A funnel is a series of sequential steps that users take to complete a conversion. Each step represents a page view or custom event, and Databuddy tracks:
  • How many users enter each step
  • How many progress to the next step
  • Where users drop off
  • Overall conversion rate
Use funnels for:
  • Signup/registration flows
  • Checkout processes
  • Onboarding sequences
  • Content consumption paths
  • Multi-page forms
For single-step conversions (e.g., newsletter signup), use Goals instead.

Funnel Structure

Steps

Each funnel consists of 2-10 sequential steps:
  • Step Type: PAGE_VIEW or EVENT
  • Target: Page path or event name
  • Name: Human-readable step label
  • Conditions: Optional step-specific filters

Example: Signup Funnel

[
  {
    "type": "PAGE_VIEW",
    "target": "/",
    "name": "Homepage"
  },
  {
    "type": "PAGE_VIEW",
    "target": "/signup",
    "name": "Signup Page"
  },
  {
    "type": "EVENT",
    "target": "account_created",
    "name": "Account Created"
  }
]

Example: E-commerce Checkout

[
  {
    "type": "PAGE_VIEW",
    "target": "/products",
    "name": "Product Page"
  },
  {
    "type": "EVENT",
    "target": "add_to_cart",
    "name": "Add to Cart"
  },
  {
    "type": "PAGE_VIEW",
    "target": "/cart",
    "name": "Cart Page"
  },
  {
    "type": "PAGE_VIEW",
    "target": "/checkout",
    "name": "Checkout"
  },
  {
    "type": "EVENT",
    "target": "purchase_complete",
    "name": "Purchase Complete"
  }
]

Creating a Funnel

Via Dashboard

  1. Navigate to Funnels in the sidebar
  2. Click Create Funnel
  3. Enter a funnel name
  4. Add an optional description
  5. Define 2-10 sequential steps
  6. Configure filters (optional)
  7. Choose whether to ignore historic data
  8. Click Create

Funnel Fields

FieldDescriptionRequired
NameFunnel name (1-100 characters)Yes
DescriptionExplanation of the user journeyNo
StepsArray of 2-10 sequential stepsYes
FiltersGlobal filters applied to entire funnelNo
Ignore Historic DataOnly analyze users after funnel creationNo

Creating Steps

For each step, specify:
  1. Type: Choose PAGE_VIEW or EVENT
  2. Target: Enter the page path (e.g., /pricing) or event name (e.g., button_click)
  3. Name: Provide a descriptive label (e.g., “Pricing Page”, “Click CTA Button”)
  4. Conditions: Add optional step-specific filters
Use descriptive step names that clearly indicate what the user is doing at each stage.

Funnel Analytics

Conversion Metrics

For each funnel, view:
  • Total Users Entered: Users who started the funnel (completed step 1)
  • Total Users Completed: Users who finished all steps
  • Overall Conversion Rate: Percentage who completed the entire funnel
  • Step-by-Step Conversion: Conversion rate between each consecutive step
  • Drop-Off Points: Steps with the highest abandonment

Visualization

Funnel analytics are displayed as:
  • Funnel chart: Visual representation of user flow
  • Step table: Detailed metrics for each step
  • Trend chart: Conversion rate over time

Example Metrics

Signup Funnel (Last 30 Days)

Step 1: Homepage          1,000 users (100%)
  ↓ 60% conversion
Step 2: Signup Page         600 users (60%)
  ↓ 75% conversion
Step 3: Account Created     450 users (45%)

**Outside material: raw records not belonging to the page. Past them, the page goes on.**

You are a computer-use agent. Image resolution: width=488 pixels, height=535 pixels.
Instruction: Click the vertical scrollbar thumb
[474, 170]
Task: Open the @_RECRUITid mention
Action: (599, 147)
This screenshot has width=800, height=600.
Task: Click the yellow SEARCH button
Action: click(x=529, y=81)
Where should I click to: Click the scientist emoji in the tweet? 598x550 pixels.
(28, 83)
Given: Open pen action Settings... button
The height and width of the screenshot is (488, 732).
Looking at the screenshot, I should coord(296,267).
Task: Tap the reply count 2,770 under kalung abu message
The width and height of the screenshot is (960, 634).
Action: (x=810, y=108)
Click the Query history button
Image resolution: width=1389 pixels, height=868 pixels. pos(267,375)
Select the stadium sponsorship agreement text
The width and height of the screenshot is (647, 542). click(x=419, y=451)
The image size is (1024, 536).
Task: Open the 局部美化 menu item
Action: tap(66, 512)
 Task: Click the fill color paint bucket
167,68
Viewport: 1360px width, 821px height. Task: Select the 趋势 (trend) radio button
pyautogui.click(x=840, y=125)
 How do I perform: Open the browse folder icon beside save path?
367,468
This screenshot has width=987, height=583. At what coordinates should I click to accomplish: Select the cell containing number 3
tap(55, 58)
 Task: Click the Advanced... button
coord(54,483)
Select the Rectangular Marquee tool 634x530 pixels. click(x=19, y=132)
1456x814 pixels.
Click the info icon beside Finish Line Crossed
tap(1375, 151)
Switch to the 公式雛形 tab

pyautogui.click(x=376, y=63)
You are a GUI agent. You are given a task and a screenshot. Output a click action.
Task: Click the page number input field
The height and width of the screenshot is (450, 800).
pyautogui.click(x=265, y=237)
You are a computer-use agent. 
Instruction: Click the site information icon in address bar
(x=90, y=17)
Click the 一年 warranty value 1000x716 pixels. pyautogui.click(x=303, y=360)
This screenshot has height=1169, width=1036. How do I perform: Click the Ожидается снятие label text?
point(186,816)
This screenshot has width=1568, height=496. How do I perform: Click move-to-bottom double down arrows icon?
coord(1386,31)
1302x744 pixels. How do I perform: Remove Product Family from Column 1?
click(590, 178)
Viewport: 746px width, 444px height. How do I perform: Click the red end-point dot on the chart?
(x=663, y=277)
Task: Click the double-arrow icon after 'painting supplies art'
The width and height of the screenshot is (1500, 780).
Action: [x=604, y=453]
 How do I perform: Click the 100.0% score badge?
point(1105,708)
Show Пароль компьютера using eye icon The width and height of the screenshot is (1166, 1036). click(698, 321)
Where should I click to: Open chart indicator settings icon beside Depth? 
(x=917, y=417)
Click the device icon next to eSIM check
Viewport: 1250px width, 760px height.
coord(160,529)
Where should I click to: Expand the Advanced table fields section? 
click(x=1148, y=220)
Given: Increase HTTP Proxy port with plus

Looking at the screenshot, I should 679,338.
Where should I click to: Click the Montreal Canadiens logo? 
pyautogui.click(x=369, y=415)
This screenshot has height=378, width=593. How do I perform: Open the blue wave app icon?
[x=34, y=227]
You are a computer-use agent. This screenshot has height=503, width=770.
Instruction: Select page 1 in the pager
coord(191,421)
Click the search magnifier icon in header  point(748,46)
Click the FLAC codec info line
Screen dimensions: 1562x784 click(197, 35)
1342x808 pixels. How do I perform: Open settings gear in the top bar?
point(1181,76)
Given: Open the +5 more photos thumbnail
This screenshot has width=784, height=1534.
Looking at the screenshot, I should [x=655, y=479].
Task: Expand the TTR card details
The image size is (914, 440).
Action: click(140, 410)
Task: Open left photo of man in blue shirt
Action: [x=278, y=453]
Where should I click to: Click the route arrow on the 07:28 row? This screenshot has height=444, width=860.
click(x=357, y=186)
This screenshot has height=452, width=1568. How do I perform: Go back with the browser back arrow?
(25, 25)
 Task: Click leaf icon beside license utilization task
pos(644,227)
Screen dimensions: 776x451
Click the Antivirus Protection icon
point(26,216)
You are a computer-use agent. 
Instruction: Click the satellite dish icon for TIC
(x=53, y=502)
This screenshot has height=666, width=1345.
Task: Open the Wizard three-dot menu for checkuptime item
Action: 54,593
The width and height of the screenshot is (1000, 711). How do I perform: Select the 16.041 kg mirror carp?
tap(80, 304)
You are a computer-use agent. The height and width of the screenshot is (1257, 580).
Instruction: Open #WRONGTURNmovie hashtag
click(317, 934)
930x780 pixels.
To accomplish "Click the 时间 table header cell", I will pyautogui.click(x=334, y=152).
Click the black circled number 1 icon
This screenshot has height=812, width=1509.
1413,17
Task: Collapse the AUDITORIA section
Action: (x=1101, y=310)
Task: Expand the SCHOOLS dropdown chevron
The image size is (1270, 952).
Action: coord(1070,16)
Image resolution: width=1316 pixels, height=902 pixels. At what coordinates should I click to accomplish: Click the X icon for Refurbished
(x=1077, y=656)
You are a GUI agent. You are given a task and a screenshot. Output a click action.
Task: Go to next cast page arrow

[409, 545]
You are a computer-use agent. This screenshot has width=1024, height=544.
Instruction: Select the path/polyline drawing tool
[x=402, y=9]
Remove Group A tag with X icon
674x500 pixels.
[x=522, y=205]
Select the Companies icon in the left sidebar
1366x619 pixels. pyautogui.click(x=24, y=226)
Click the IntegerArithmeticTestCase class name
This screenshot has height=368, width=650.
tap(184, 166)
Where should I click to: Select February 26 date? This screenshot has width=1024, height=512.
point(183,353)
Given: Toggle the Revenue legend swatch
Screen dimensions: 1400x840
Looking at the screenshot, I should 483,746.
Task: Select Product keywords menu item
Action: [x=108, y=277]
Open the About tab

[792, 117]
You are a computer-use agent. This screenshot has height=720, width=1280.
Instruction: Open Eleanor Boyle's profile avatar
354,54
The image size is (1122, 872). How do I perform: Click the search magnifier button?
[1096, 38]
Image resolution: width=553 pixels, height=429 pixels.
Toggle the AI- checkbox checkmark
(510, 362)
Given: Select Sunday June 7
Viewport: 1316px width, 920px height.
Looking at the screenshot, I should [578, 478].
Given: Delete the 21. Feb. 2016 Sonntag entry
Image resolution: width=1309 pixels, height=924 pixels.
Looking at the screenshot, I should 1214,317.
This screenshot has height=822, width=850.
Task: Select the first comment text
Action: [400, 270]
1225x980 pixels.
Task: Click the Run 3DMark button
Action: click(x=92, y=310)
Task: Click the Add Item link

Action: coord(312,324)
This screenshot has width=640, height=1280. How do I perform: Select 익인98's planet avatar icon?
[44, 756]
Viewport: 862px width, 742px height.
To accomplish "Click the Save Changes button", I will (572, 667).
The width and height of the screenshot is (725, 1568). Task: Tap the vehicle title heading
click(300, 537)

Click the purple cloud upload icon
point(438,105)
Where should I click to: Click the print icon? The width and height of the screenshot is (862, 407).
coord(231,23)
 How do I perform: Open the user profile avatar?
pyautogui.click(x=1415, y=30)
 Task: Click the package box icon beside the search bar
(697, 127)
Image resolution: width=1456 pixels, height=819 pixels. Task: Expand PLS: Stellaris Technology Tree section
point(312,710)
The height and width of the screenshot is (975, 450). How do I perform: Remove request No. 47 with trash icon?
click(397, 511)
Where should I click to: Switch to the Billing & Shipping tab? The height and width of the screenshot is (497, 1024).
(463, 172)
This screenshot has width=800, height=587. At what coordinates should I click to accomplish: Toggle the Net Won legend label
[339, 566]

Overall Conversion Rate: 45%

Funnel by Referrer

Analyze how different traffic sources perform:
  1. Open a funnel’s detail page
  2. Click By Referrer
  3. View conversion rates segmented by traffic source
This helps identify:
  • Which channels drive the best conversions
  • Where to focus marketing efforts
  • Traffic quality differences

Example: Referrer Breakdown

Signup Funnel by Traffic Source

Google Organic:    52% conversion (250 users)
Direct:            48% conversion (180 users)
Twitter:           38% conversion (95 users)
Facebook Ads:      28% conversion (42 users)

Funnel Filters

Apply global filters to the entire funnel:

Filter Options

  • Country: Analyze specific geographic regions
  • Device Type: Compare desktop vs. mobile conversions
  • UTM Parameters: Focus on specific campaigns
  • Custom Properties: Filter by event metadata

Filter Example

Analyze mobile checkout performance:
{
  "name": "Mobile Checkout Funnel",
  "filters": [
    {
      "field": "device_type",
      "operator": "equals",
      "value": "mobile"
    }
  ],
  "steps": [
    { "type": "PAGE_VIEW", "target": "/cart", "name": "Cart" },
    { "type": "PAGE_VIEW", "target": "/checkout", "name": "Checkout" },
    { "type": "EVENT", "target": "purchase", "name": "Purchase" }
  ]
}

Date Range Analysis

View funnel performance over different time periods:
  1. Select a date range (last 7/30/90 days or custom)
  2. Databuddy recalculates all funnel metrics
  3. Compare conversion rates across periods
Funnel analytics update in real-time as users progress through steps.

Managing Funnels

Editing a Funnel

  1. Click a funnel from the funnels list
  2. Click Edit
  3. Modify the name, description, steps, or filters
  4. Click Save
Changing funnel steps will reset conversion history. Consider creating a new funnel to preserve historical data.

Pausing a Funnel

Temporarily stop tracking:
  1. Open the funnel’s detail page
  2. Toggle Active to off
  3. The funnel stops recording new sessions
Historical data is preserved.

Deleting a Funnel

Permanently remove a funnel:
  1. Open the funnel’s detail page
  2. Click Delete
  3. Confirm deletion
Deleting a funnel permanently removes all associated analytics data. This cannot be undone.

Historic Data

By default, funnels analyze all user sessions including those before the funnel was created.

Ignoring Historic Data

Enable “Ignore Historic Data” to:
  • Only track sessions after funnel creation
  • Measure impact of recent changes
  • Avoid skewed metrics from old sessions
Useful when launching new features or redesigns.

Best Practices

Keep Funnels Focused

  • Limit to 2-6 steps for clarity
  • Each step should represent a meaningful action
  • Avoid unnecessary intermediate steps

Name Steps Clearly

Use action-oriented names:
  • Good: “View Pricing”, “Start Trial”, “Complete Signup”
  • Bad: “Step 1”, “Page 2”, “Final”

Analyze Drop-Off Points

Focus on steps with:
  • Conversion rate < 50%
  • Sudden drops compared to previous step
  • High abandonment volume
These indicate UX issues or friction points.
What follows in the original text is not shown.